Where the Series Ends: Simplifying Out of Bounds Rules


Most languages with arrays have you keep the index separate. Languages that do something fancier typically abstract the process into "iterators"...which may be more complicated than simple integers.

But Rebol made a strange decision to fold an integer into its arrays and strings (the ANY-SERIES!). It is summarized by someone who didn't like it on the C2 Wiki page "Why isn't Rebol Popular":

>> s: "I hate this approach"
== "I hate this approach"
>> s: next s
== " hate this approach"

But this 'I' isn't lost.

>> back s
== "I hate this approach"
>> s
== " hate this approach"
>> s: head s
== "I hate this approach" 

Whether you love it or hate it, having a hidden index opens a tremendous can of worms.

If you ask around, few people would know the answers to semantic questions involving this. You get an inkling of how complex it is if you just COPY a series that's not at its head...the data before the index is not copied.

>> x: next "abcd"
== "bcd"

>> y: copy x
== "bcd"

>> back x
== "abcd"

>> back y
== "bcd"

This issue crops up everywhere. What about when you REDUCE a block into another? What about if you COMPOSE?

It also means ANY-SERIES! are actually iterators on data that can be mutated through other references. If you are pointing into a string or block at index 1000, and someone clears all the data out of that string, your value cell still holds the index at 1000. What should the semantics be?

Firstly: why does Rebol have this feature at all?

For such a weird thing you'd have to think it would be good in some way. And it does have several concrete advantages:

  • It cuts memory use by more than half for series + index. The index is slipped into an otherwise-unused spot in a Rebol "cell". That spot is the size of a platform pointer. (R3-Alpha actually had another spot available, but Ren-C utilizes this for "binding", which is how blocks representing function bodies can stay connected to the specific instance of a function invocation they represent, to give "specific binding" on the words nested underneath them). Storing an independent index would require another INTEGER! cell. But it's worse than that, because that cell would need to live in a variable--meaning there'd have to be a context key cell for it.

  • It means you don't need multiple return values to return a series and an index. Multiple return values aren't very streamlined today (though there is an idea on making them better floating around).

  • It reduces the amount of code you have to write. It's not just a matter of putting the series and index into the same variable for the storage size that represents. It's all the storage and processing for the units of code in the references. Where today you can just pass series, you would have to pass series index. The multiple return values classically would have required set [series index] some-function-returning-series-and-position.

So weird though it may be, it's pragmatic. The language would be pretty different without it.

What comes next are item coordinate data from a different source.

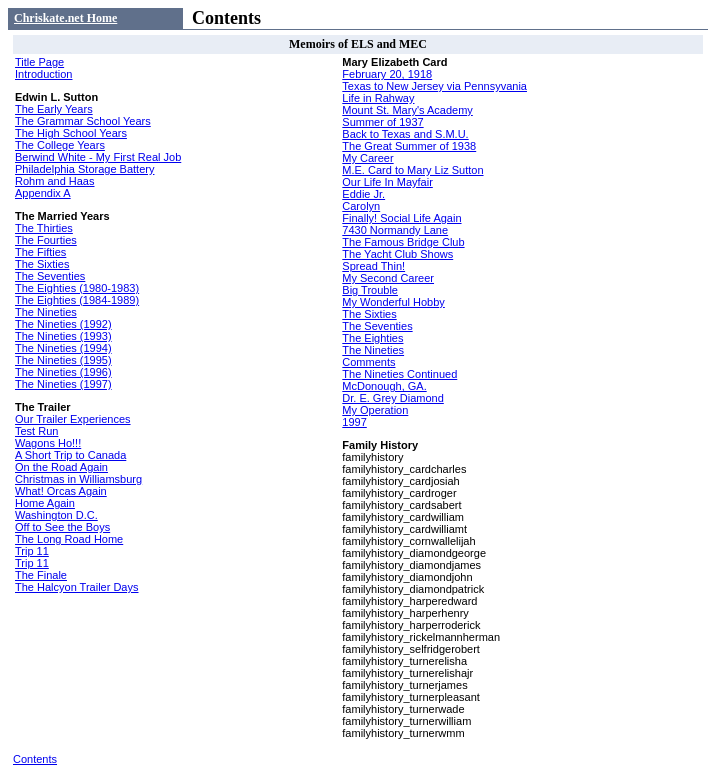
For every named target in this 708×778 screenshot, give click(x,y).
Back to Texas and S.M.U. (405, 134)
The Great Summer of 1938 (409, 146)
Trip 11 (32, 551)
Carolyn (361, 206)
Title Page (39, 62)
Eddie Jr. (363, 194)
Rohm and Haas (55, 181)
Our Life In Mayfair (387, 182)
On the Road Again (61, 467)
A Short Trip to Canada (70, 455)
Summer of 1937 (382, 122)
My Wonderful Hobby (393, 302)
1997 (354, 422)
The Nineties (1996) (63, 372)
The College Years (60, 145)
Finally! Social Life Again (401, 218)
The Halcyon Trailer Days (77, 587)
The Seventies (50, 276)
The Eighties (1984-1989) (77, 300)
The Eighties (372, 338)
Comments (368, 362)
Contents (35, 759)
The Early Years (54, 109)
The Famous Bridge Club (403, 242)
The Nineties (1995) (63, 360)
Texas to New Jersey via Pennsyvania (434, 86)
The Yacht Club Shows (397, 254)
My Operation (375, 410)
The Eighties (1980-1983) (77, 288)
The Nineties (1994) (63, 348)
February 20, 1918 (387, 74)
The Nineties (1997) (63, 384)
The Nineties (46, 312)
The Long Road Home (69, 539)
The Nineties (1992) (63, 324)
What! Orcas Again (61, 491)
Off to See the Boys (62, 527)
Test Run (36, 431)
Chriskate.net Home (65, 18)
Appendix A (43, 193)
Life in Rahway (378, 98)
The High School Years (71, 133)
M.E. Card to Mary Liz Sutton (412, 170)
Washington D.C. (56, 515)
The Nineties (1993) (63, 336)
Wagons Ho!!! (48, 443)
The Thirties (44, 228)
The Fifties (40, 252)
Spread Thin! (373, 266)
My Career (367, 158)
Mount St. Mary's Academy (407, 110)
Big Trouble (370, 290)
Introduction (43, 74)
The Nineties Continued (399, 374)
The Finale (41, 575)
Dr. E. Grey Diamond (392, 398)
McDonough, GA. (384, 386)
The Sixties (42, 264)
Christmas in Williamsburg (78, 479)
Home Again (45, 503)
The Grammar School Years (83, 121)
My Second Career (388, 278)
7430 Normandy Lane (395, 230)
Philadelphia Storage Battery (84, 169)
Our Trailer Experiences (73, 419)
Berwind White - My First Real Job (98, 157)
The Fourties (46, 240)
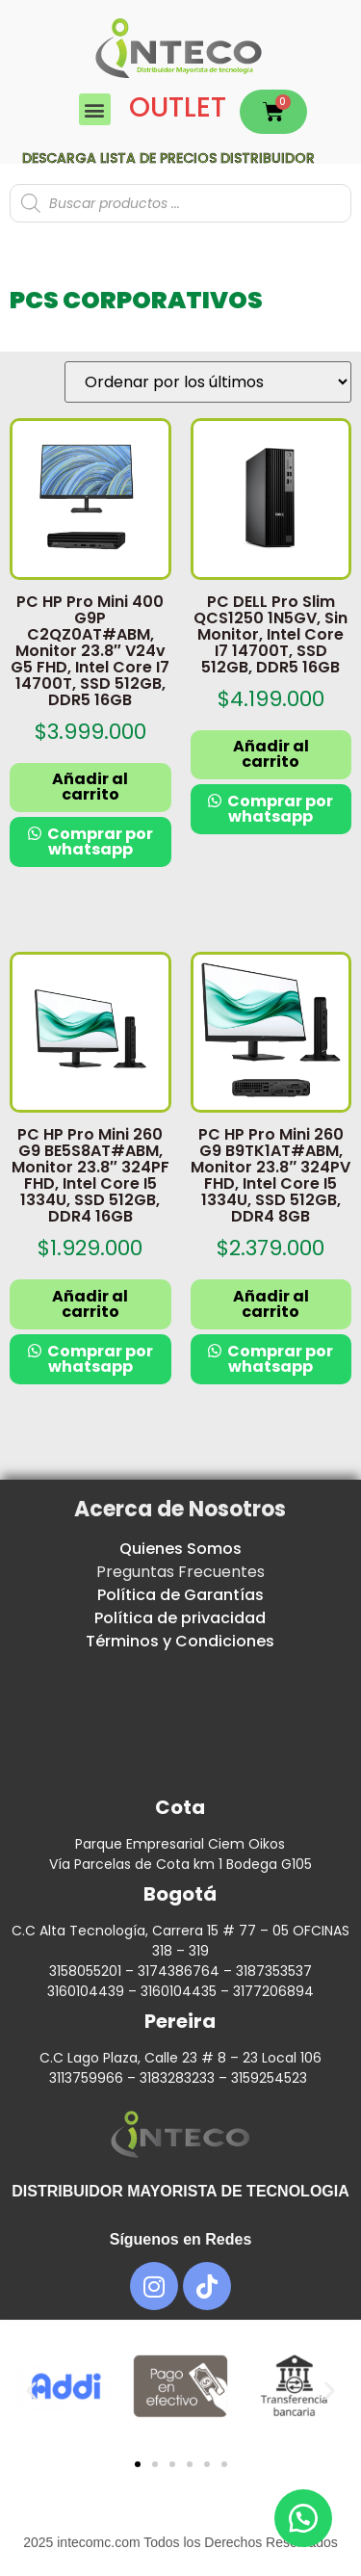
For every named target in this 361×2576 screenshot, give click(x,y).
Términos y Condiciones (180, 1641)
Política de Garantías (180, 1595)
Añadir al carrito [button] (90, 786)
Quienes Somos (180, 1549)
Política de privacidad (180, 1618)
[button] (95, 109)
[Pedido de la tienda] (207, 382)
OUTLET (177, 107)
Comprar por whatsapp (98, 841)
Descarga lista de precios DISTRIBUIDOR (168, 158)
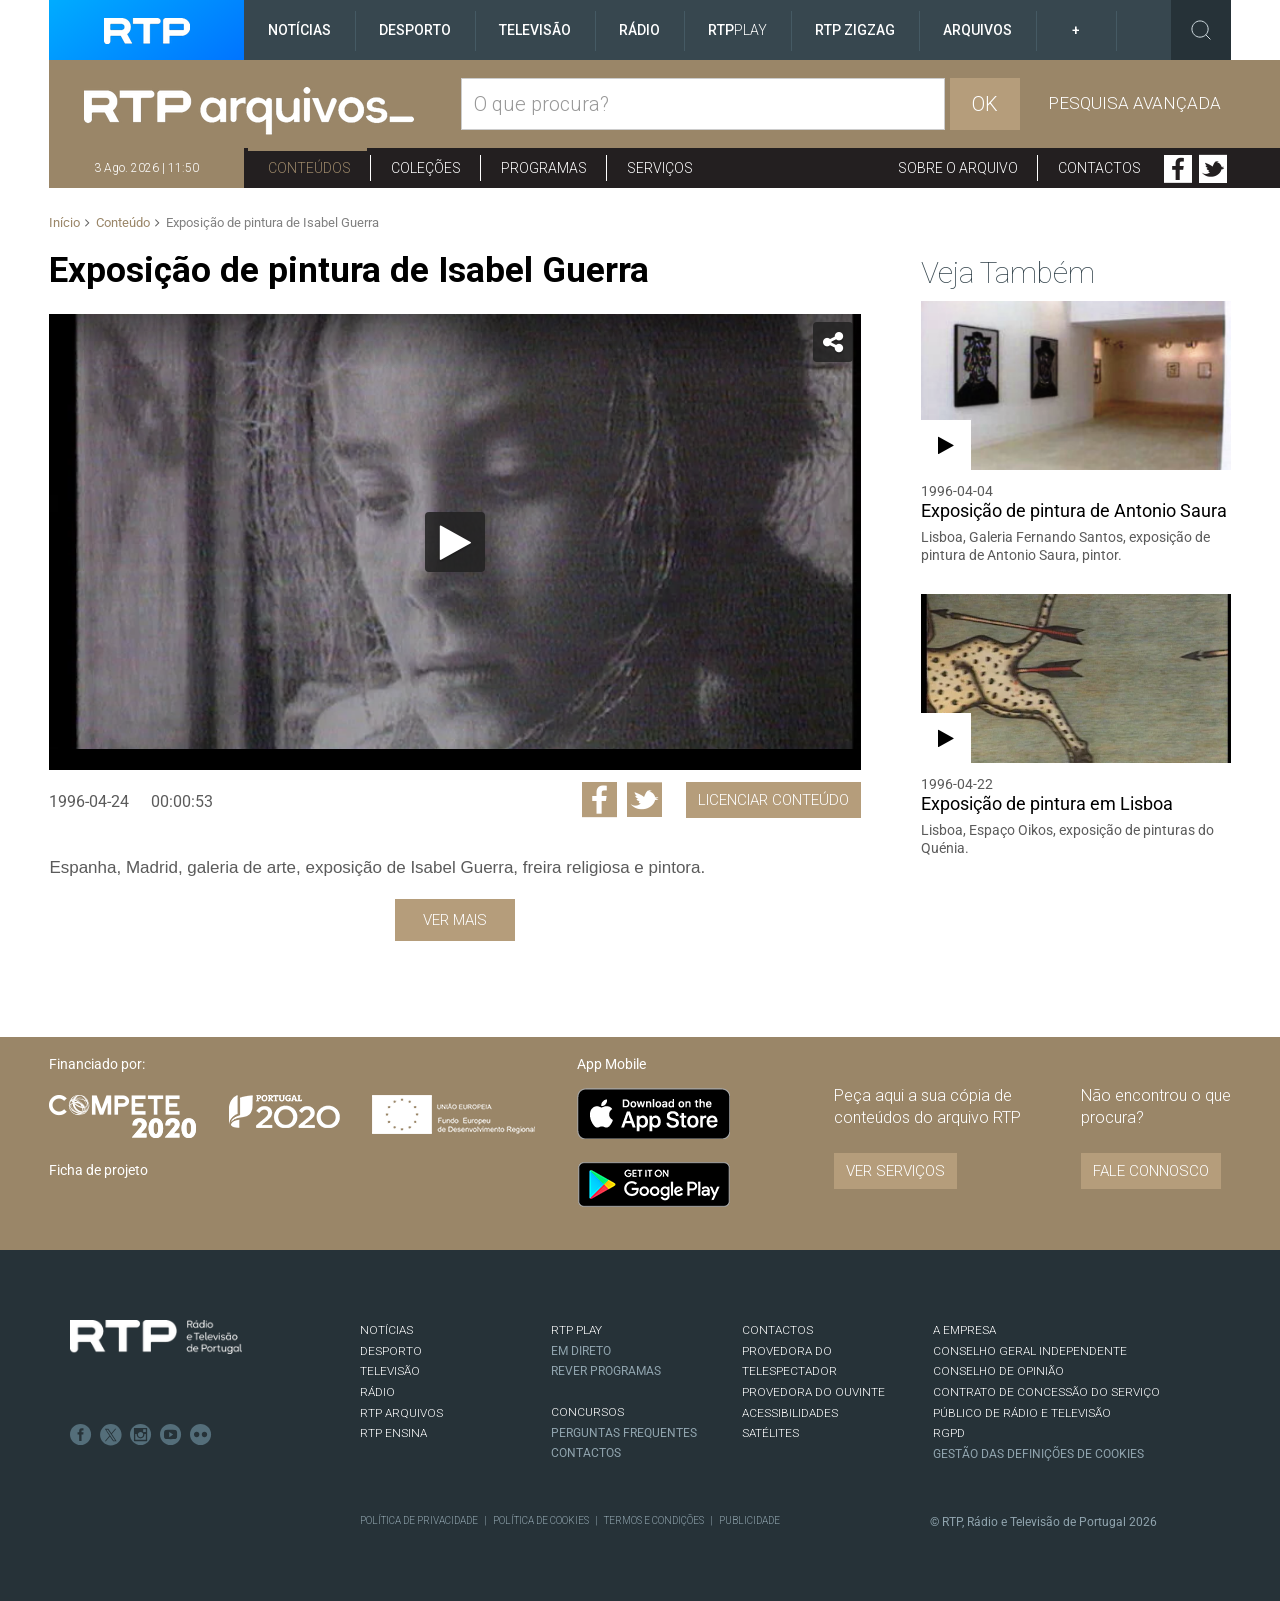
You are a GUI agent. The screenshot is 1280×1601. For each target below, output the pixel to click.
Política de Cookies (541, 1520)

Beyond saving space, there's no "magic" involved

There's not any kind of "strong theoretical basis" for Rebol's inclusion of an index in an ANY-SERIES! value. It has all the weaknesses of an independent integer index in a C/JavaScript/Python-type language. Sticking it in the value itself solves nothing.

So I think it's a bad idea to have the behavior be any different from if the index was being held independently.

This means series should be able to hold an arbitrary integer... negative, or past the end. back back back "abc" should take 3 steps back from the head at 1, to be at index -2. And it should take next next next to get it forward to the head.

Every operation that can be done on a series with its internal index should thus be a synonym for doing that operation on at series index with an external index. This means instead of defining two sets of behaviors, we only have to define one.

I propose that molding a series that is not at its head should just include the index. Something like:

>> mold series: "abc"
== {"abc"}

>> mold next series
== {2|"abc"}

FORM-ing can do as it does today. And the console can have some friendly way of printing the molded value that trims it for you, as it trims other things:

>> mold skip "aaaaaaaaaaaaaaaaaaaaaaaaaaaaaaaaaaaaaaaaaaaaaaaa" 40
== 40|..."aaaaaaaa"

I don't know what FORM-ing things with indexes before the head should do, but the historical bias is to have that count as the whole series.

This seems important. It's a matter of acknowledging what this index represents, why it is there, and holding it to the same standards for acting like an index that is not in the series cell. When it comes to BigNums, we should be able to have that platform-sized-pointer link to a node if it has to, so this isn't creating some second-class-citizen INTEGER! datatype.